Ação cumpre mais de 20 ordens judiciais com bloqueios de contas e sequestros de bens em Cuiabá
A Polícia Civil iniciou, na manhã de quinta-feira (27), a segunda etapa da Operação Efatá, dando prosseguimento às investigações sobre um esquema criminoso envolvendo distribuição de entorpecentes, ocultação de recursos ilícitos e atividades de organização criminosa. A ação envolve o cumprimento de mais de 20 determinações do Poder Judiciário.
Nesta fase, os investigadores executam sete mandados de busca e apreensão, congelam nove contas bancárias (sendo cinco vinculadas a empresas), apreendem dois automóveis e sequestram três imóveis (um apartamento e dois terrenos). Adicionalmente, bloqueiam mais de R$ 41,2 mil em valores financeiros.
O Núcleo de Justiça 4.0 do Juízo de Garantias - Polo Cuiabá autorizou as medidas solicitadas pela Delegacia Especializada de Repressão a Narcóticos (Denarc) e pela Gerência de Combate ao Crime Organizado (GCCO). Todas as diligências ocorrem em Cuiabá, com objetivo de debilitar economicamente a rede criminosa, cortando suas fontes de financiamento e evitando que patrimônio seja transferido ou desaparecido.
Antecedentes da operação
O ponta pé inicial da Operação Efatá ocorreu em 3 de dezembro de 2025, resultado de investigação minuciosa que rastreou transações financeiras volumosas ligadas aos investigados, cúmplices e entidades empresariais associadas ao núcleo criminoso. Um único integrante da organização apresentou fluxos financeiros (entradas e saídas) na casa de R$ 295 milhões.
Durante a primeira etapa, foram realizados 27 procedimentos de busca e apreensão, que levaram à captura de três suspeitos em flagrante. Foram recuperadas substâncias ilícitas, projéteis e considerável volume de dinheiro em espécie.
A apreensão de recursos em espécie ultrapassou R$ 650 mil. Cinco veículos também foram apreendidos, sendo dois através de sequestro judicial e três obtidos nas operações de campo. Na ocasião, o Judiciário também determinou congelamento de contas, retenção de propriedades e outras ações para atingir o patrimônio do grupo.

Evolução investigativa
A etapa atual resulta da análise profunda do material coletado na primeira fase da Operação Efatá. O exame detalhado permitiu localizar os coordenadores da célula criminosa, fornecendo base para solicitar novas medidas cautelares ao tribunal.
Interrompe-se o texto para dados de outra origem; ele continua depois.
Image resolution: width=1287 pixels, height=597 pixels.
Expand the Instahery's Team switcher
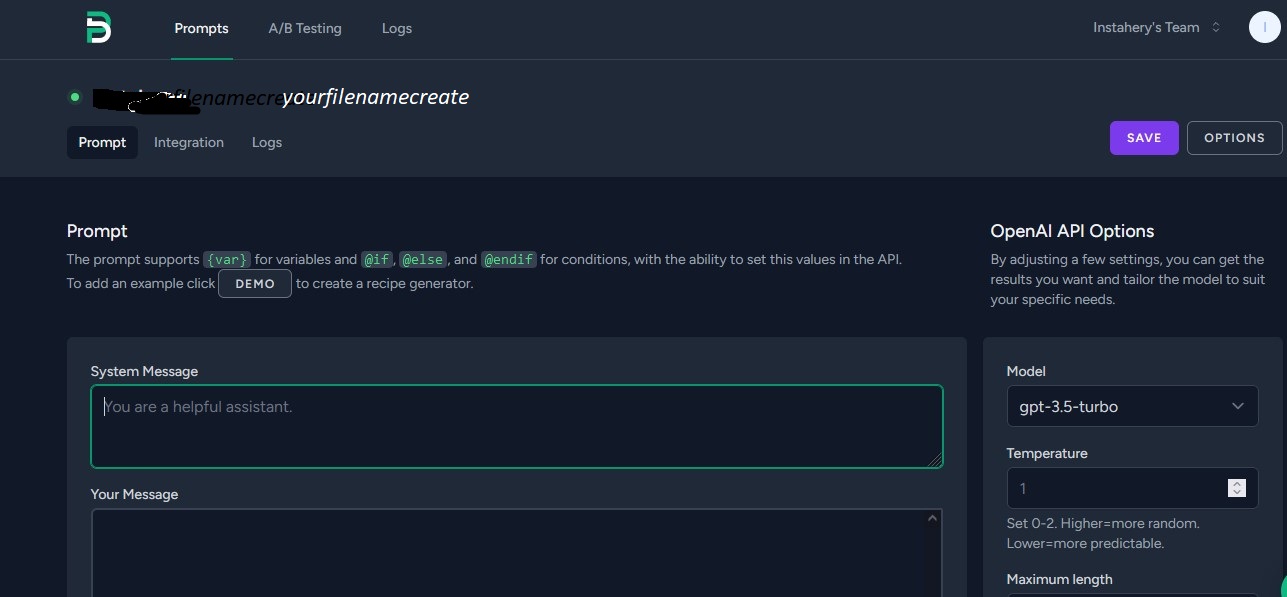[1156, 28]
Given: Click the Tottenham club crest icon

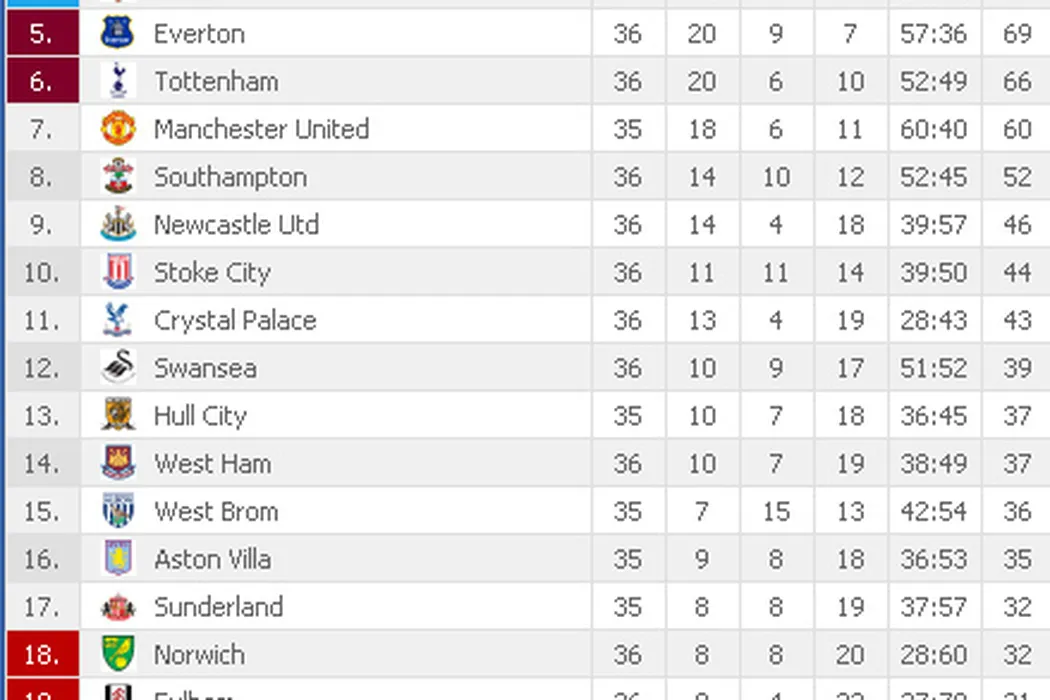Looking at the screenshot, I should pos(118,81).
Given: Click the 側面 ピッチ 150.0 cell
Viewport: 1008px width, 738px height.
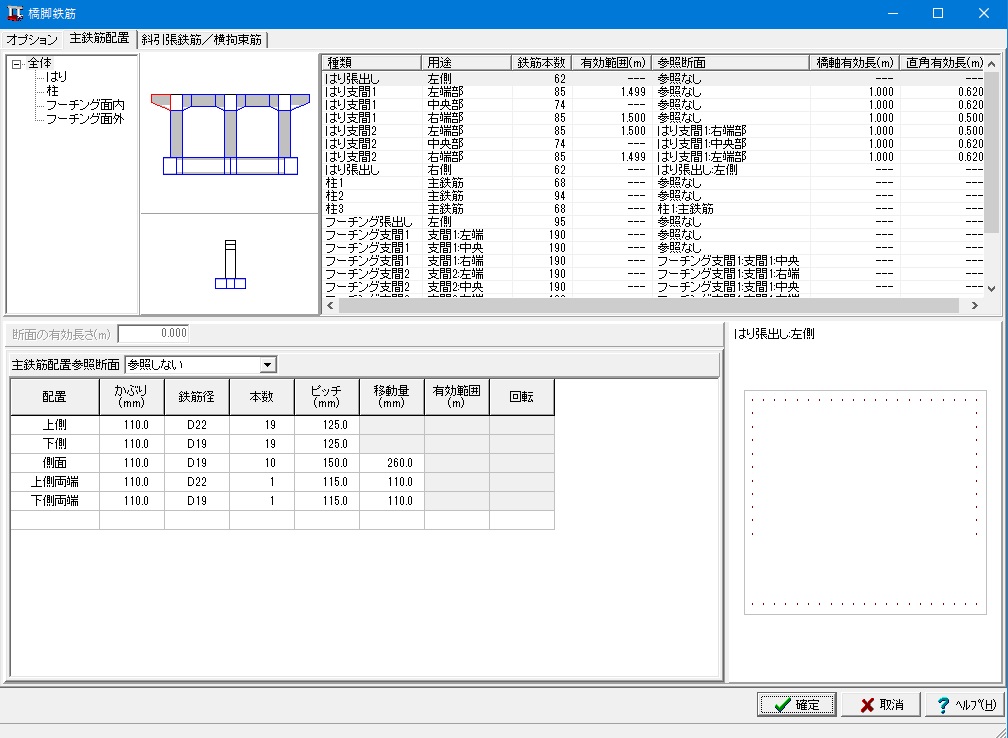Looking at the screenshot, I should click(x=326, y=463).
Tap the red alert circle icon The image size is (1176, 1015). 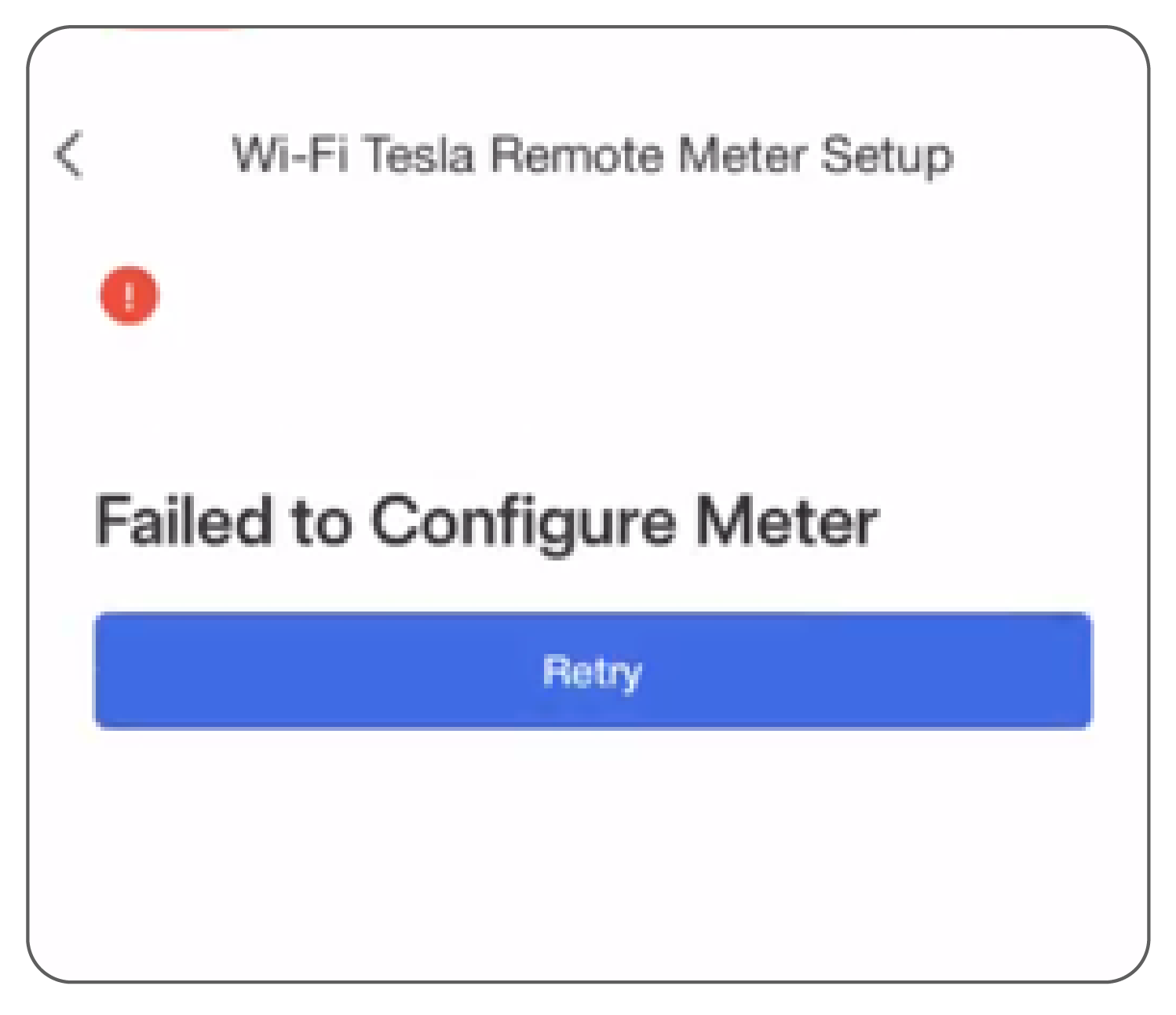click(130, 295)
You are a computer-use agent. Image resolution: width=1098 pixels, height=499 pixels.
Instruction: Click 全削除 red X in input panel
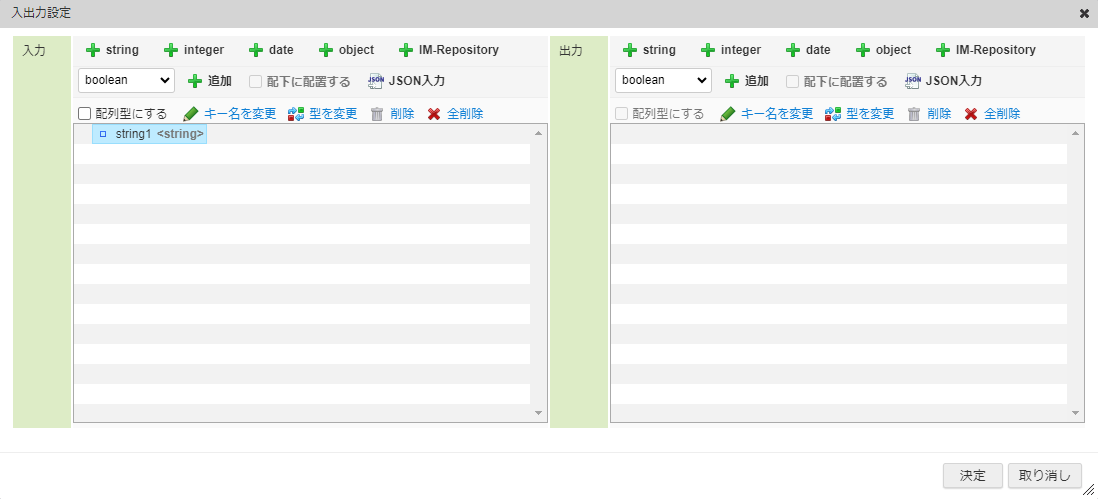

Esta segunda etapa visa ampliar o conhecimento sobre a hierarquia do grupo, alcançar seus ativos e desarticular suas engrenagens financeiras. As determinações judiciais objetivam guardar as evidências colhidas, mapear o patrimônio sob investigação e impedir transferências ou evasão de bens relacionados aos delitos investigados.
Rastreamento de capitais
Desde o princípio, as investigações acompanham não somente quem cometeu os crimes, mas também rastreiam a trajetória do dinheiro ilícito e localizam patrimônio resultante de atividades delituosas.
A primeira fase revelou operações financeiras intensas realizadas por indivíduos e corporações, frequentemente com intermediários e estabelecimentos comerciais. Muitas dessas transações não guardavam proporção com a capacidade financeira documentada na investigação.
O aprofundamento analítico dos achados obtidos nas operações permitiu compreender melhor o funcionamento da organização, embasando o novo requerimento encaminhado aos magistrados.